_Activity_. Take the listing below and print exactly the lines starting at the line containing "Email: (40, 1482)" and ending at the line containing "Chính sách đổi trả tại Hà An (472, 1604)", both ends included, and no others.
Extracted entries section start
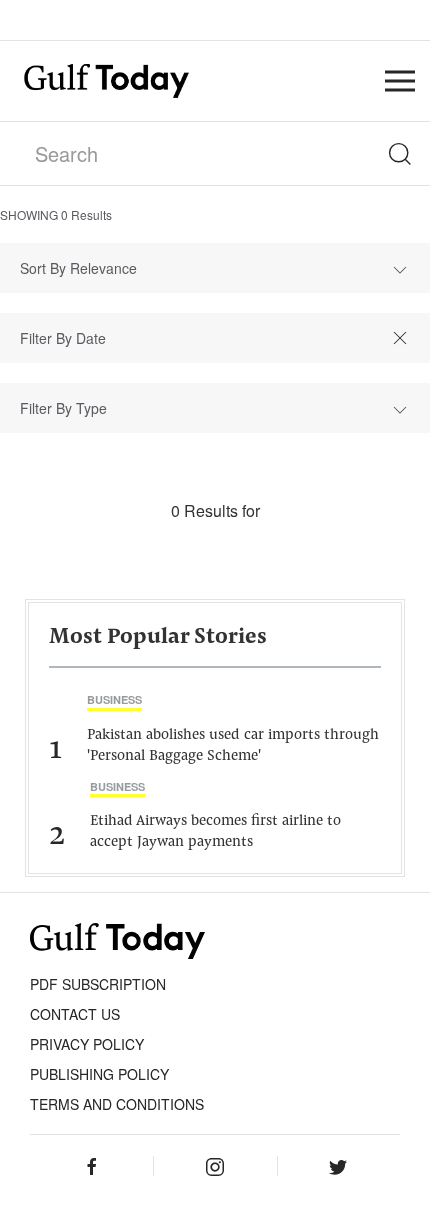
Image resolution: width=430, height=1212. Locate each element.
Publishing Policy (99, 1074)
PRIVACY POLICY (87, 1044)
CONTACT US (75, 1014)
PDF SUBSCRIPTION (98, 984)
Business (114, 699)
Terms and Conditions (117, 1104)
Extracted entries section end
Extracted entries section start
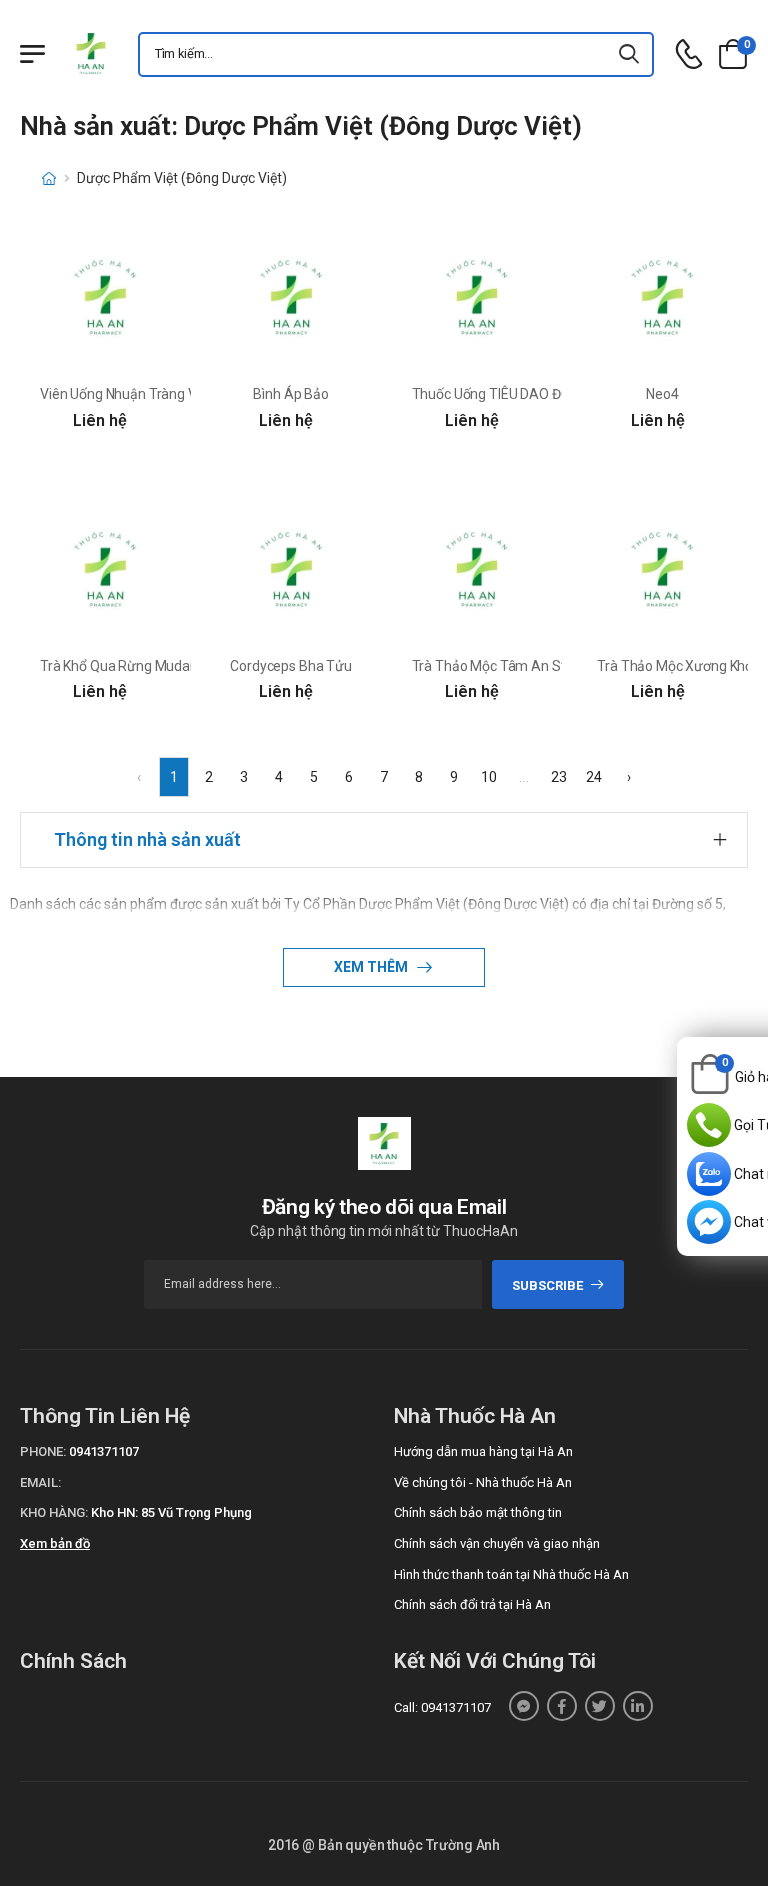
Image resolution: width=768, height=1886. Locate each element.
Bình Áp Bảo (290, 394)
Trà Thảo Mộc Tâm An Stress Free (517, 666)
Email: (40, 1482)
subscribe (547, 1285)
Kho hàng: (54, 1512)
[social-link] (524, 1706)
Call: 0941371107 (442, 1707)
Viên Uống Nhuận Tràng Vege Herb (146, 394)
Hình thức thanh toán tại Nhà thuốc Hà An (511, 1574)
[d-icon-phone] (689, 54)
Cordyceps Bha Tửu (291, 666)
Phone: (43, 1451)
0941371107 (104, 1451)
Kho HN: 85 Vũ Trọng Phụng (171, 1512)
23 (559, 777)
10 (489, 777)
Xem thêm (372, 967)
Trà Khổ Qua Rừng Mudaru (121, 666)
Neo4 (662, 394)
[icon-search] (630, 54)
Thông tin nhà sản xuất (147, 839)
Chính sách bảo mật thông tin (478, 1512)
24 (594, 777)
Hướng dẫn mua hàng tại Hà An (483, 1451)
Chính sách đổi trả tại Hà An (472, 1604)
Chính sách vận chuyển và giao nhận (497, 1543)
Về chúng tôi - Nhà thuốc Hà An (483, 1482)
Extracted entries section end
_Solution_.
Email: (40, 1482)
subscribe (547, 1285)
Kho hàng: (54, 1512)
[social-link] (524, 1706)
Call: 0941371107 (442, 1707)
Viên Uống Nhuận Tràng Vege Herb (146, 394)
Hình thức thanh toán tại Nhà thuốc Hà An (511, 1574)
[d-icon-phone] (689, 54)
Cordyceps Bha Tửu (291, 666)
Phone: (43, 1451)
0941371107 (104, 1451)
Kho HN: 85 Vũ Trọng Phụng (171, 1512)
23 (559, 777)
10 (489, 777)
Xem thêm (372, 967)
Trà Khổ Qua Rừng Mudaru (121, 666)
Neo4 (662, 394)
[icon-search] (630, 54)
Thông tin nhà sản xuất (147, 839)
Chính sách bảo mật thông tin (478, 1512)
24 (594, 777)
Hướng dẫn mua hàng tại Hà An (483, 1451)
Chính sách đổi trả tại Hà An (472, 1604)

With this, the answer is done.